Page MenuHomeFreeBSD

x86 tsc: use RDTSCP in preference of fence + RDTSC

Authored by kib on Jan 5 2021, 11:02 PM.

Diff Detail

R10 FreeBSD src repository
Lint Skipped
Unit Tests Skipped

Event Timeline

kib requested review of this revision.Jan 5 2021, 11:02 PM
kib created this revision.

I tested the kernel part of this on a Netflix server with an EPYC 7502P using TSC-low. It saves roughly 2% CPU and tsc disappears entirely from profiling output, making profiling output match that from our Xeons much more closely.

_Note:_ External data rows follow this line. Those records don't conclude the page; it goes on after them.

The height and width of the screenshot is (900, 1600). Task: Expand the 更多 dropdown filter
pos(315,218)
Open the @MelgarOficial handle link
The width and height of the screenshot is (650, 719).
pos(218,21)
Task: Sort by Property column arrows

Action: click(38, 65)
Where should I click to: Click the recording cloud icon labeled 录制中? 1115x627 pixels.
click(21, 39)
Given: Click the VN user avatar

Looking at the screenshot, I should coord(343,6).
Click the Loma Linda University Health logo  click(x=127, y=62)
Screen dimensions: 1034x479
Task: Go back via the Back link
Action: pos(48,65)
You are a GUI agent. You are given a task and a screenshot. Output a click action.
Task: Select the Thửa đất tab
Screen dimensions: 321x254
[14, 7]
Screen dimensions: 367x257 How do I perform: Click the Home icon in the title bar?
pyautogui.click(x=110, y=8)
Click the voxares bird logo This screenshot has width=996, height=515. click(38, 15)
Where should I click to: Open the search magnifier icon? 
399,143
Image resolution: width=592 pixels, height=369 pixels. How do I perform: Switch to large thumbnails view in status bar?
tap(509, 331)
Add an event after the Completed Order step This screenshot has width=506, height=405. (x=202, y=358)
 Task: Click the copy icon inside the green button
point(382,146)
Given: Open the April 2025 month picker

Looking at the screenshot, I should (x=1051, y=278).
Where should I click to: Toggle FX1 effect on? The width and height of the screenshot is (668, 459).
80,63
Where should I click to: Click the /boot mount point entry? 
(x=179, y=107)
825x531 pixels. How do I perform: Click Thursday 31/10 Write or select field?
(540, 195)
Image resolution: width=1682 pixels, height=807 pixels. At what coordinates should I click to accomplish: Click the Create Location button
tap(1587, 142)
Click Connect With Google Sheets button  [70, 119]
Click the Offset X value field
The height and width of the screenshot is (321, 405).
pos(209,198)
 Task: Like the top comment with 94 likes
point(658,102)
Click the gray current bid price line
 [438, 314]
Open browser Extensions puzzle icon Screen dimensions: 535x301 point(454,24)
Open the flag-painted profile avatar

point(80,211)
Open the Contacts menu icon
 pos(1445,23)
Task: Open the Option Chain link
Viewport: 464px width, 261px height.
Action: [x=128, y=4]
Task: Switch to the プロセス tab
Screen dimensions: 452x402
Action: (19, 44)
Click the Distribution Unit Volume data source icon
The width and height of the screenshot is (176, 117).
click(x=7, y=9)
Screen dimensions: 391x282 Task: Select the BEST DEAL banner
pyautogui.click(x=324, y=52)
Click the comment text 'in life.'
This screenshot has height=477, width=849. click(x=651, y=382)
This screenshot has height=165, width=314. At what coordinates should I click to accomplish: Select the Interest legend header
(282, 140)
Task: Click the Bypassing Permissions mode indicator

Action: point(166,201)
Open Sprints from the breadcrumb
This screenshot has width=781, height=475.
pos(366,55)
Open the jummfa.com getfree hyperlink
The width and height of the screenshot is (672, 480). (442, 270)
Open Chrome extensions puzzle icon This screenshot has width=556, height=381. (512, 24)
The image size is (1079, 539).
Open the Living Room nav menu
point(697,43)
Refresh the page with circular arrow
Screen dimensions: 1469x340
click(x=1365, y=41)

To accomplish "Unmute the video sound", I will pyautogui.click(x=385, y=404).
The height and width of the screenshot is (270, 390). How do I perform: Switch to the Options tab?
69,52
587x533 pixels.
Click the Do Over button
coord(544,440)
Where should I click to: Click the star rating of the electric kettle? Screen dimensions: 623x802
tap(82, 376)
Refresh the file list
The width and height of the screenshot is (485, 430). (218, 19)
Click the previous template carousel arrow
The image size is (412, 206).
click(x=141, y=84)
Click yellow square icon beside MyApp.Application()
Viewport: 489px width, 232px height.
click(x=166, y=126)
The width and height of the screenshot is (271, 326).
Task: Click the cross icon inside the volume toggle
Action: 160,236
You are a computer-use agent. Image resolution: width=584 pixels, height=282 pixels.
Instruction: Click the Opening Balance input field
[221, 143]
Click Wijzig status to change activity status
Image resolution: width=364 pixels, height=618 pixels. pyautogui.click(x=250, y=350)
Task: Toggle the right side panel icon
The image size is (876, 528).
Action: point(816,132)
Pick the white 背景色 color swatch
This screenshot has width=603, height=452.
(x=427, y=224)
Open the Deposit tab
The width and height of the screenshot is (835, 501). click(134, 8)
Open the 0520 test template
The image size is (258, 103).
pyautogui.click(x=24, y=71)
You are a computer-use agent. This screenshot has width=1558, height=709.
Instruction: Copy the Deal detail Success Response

Note that the bulk of the tsc usage is coming from microuptime called via rack tcp, so I cannot comment on accuracy, only performance and lack of any problems large enough to be noticed in quick system wide testing.

This revision is now accepted and ready to land.Jan 6 2021, 3:18 PM

Switch to use LFENCE;RDTSC for Zen+.
Rework ifunc resolver to avoid code duplication.

This revision now requires review to proceed.Jan 6 2021, 4:57 PM

After talking with our AMD rep, the AMD advise for this is:

before Zen (fam < 0x17): MFENCE;RDTSC is preferred
Zen1 & Zen2 : There isn't much of a difference between RDTSCP and LFENCE;RDTSC
Zen3: RDTSCP will be slower than LFENCE;RDTSC

So it seems like, for simplicity, Zen should use LFENCE;RDTSC; and older AMD should use MFENCE;RDTSC

This revision is now accepted and ready to land.Jan 7 2021, 9:00 PM

I ran stress tests on two different hosts for an hour. No problems seen.


IMO it is a bit neater to dereference th in rdtsc_low() rather than its callers, like rdtscp_low().


This is rdtscp32().


Doesn't tc_priv need to be cast to 32 bits like in tsc_get_timecount_low()?

kib marked an inline comment as done.Jan 8 2021, 7:19 PM
kib added inline comments.

Well, except that we do not have such helper in cpufunc.h. I considered adding it, but decided that single-use does not make sense, additional argument for me was that this file contains enough asm already.

If you prefer rdtscp32(), I will add it.


Casting would make it into r-value from l-value, which does not allow to use m specifier. Inline asm is happy without casting as well, because movl %1,%%ecx explicitly informs assembler about operand size (both 'l' and target size).

I believe the cast in tsc_get_timecount_low() is not strictly needed, since there is no harm from loading whole 64bit of tc_priv into %rcx on amd64. But I do not want to touch it ATM.

Make rdtsc_low() and rdtscp_low() similar by both taking struct timehands *.

This revision now requires review to proceed.Jan 8 2021, 7:21 PM
markj added inline comments.

There would be 2 uses: here and in __vdso_gettc.c, where rdtscp32() is already defined locally. Sorry for not being more clear, the duplication is why I made the suggestion.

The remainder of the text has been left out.